Claudette, fotoğrafçı Malika Gaudin-Delrieu ile sohbetine şu sözlerle başlıyor: “Ruhumu satmaktansa, bedenimi satmayı tercih ederim. Çok daha zor ama bir o kadar da masum.”
Claudette bir büyükbaba, ödüllü bir bisikletçi, seks işçilerinin haklarını koruyan bir aktivist ve 52 yıllık bir evliliği var. Aynı zamanda çift cinsiyetli bir birey ve seks işçisi.
Hem eril hem dişil cinsel organlarla dünyaya gelen Claudette, 1937 yılındaki toplumsal tutum nedeniyle birini seçmek zorunda bırakılmış ve hayatına bir erkek olarak başlamış. Cinsel kimlik hayatının önemli bir parçası olsa da onun kim olduğunu tanımlamasına izin vermemiş. Çift cinsiyetli bireylere gösterilen önyargıya rağmen, olduğu kişi için asla özür dilememiş.
Malika Gaudin-Delrieu, Claudette ile tanıştığında sergilediği dürüstlükten ve cesaretten oldukça etkilenmiş ve La Vie en Rose (Pembe Yaşam) adını verdiği seride Claudette’in hayatını belgelemiş: “Claudette, bazı insanların sinirini bozuyor çünkü mutlu ve tutarlı bir hayatı var. O bir kurban değil. Kendi seçimlerini yapabiliyor, hayatının kontrolünü elinde tutuyor. Yalnızca yaşamaktan fazlasını yapıyor, hayatı gerçekten seviyor.”

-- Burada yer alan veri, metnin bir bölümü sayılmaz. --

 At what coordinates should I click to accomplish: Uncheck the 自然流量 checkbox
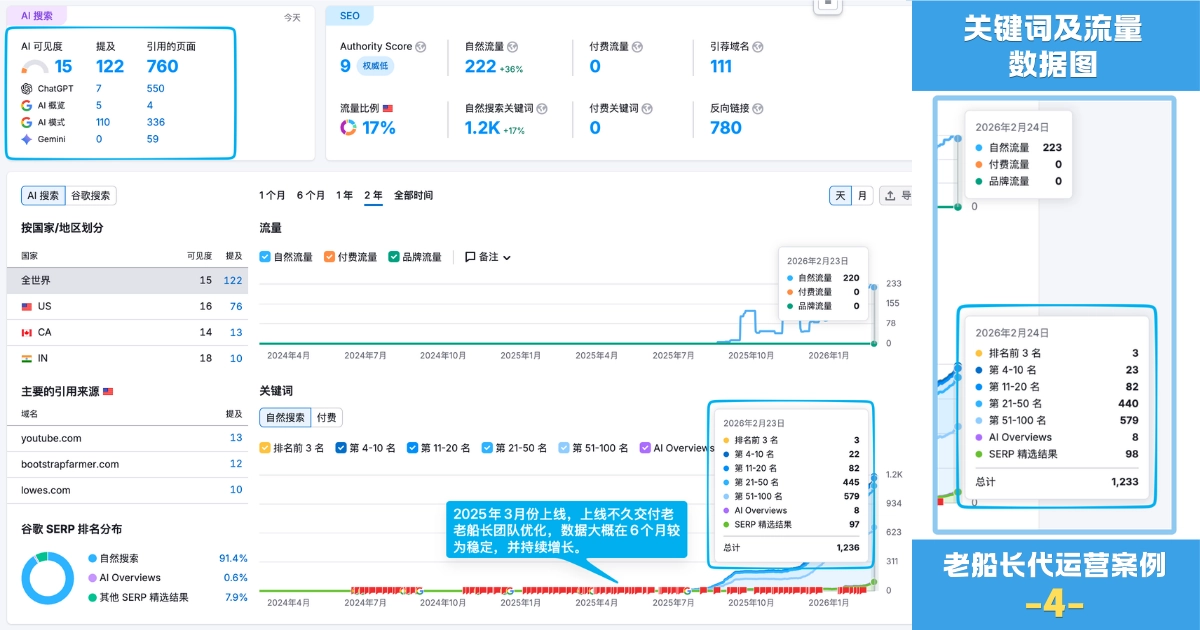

“Çift cinsiyetli bir birey olmaktan asla utanmadım, bununla problemi olan diğerleri, ben değilim. Meleklerin cinsiyetine sahibim, bundan neden utanayım?”
“Birbirimize evet dediğimiz günün üstünden tam 52 yıl geçti” diyor Claudette, eşi ve hayatının aşkı olan kadın Andrée’ye. Andrée onu daima olduğu kişi için sevmiş ve üç güzel çocukları olmuş.
“Seks işçiliği, bu işin kadınlığın uç noktası olduğunu düşünen ve bundan mutluluk duyan bireyler için bir özgüven kaynağı.”
“Birçok erkek, seks işçileriyle beraber olma isteğine karşı koyamıyor. Hiç düşünmeden hareket ediyorlar. Sonrasındaysa kira ya da alışveriş için ayırdıkları parayı harcadıklarını ve eşlerinin hesap soracağını hatırlıyorlar. Bu noktadan sonra sizinle konuşmayı kesiyor, yaptıkları şeyden ve sizden utanıyorlar. Sabahın üçünde eve yürüyerek dönmek zorunda kalan erkeklere kaç kez taksi parasını geri verdiğimi hatırlıyorum.”
“Spor daima hayatımın önemli bir parçası oldu. Bisiklet tutkum hayatım boyunca sürecek. Hâlâ yarışlara katılıyorum ve kendimden 30 yaş genç insanlardan daha iyiyim.”
“Kimliğimi ve yüzümü saklamadan seks işçilerinin hakları için mücadele eden bir aktivistim. Ailem yaptığım iş ve cinsel kimliğim nedeniyle beni yargıladı. Bu mücadelede yalnızca bir gönüllü olmadığımı, aynı zamanda bir seks işçisi olduğumu açıkladığım TV programından sonra bazı aile üyelerimle irtibatı kestim. Fakat benim yaşıma geldiğinizde, iki farklı aile olduğunu biliyorsunuz: Kan bağınız olan ve sizin seçtiğiniz. Kan bağım olan insanlar beni reddediyorsa, beni olduğum gibi kabul eden ve seven diğer ailem var.”
“İnsanlarla kim olduğunuzu paylaşmak korkutucu, her zaman beklemediğiniz sonuçlar ve tepkilerle karşılaşıyorsunuz, fakat çoğu muhteşem. Bazen, insanlar fikirlerimi paylaştığım için bana teşekkür ediyor. Ben de hepsine minnettarım. Bu, beni özgür kılan bir deneyim.”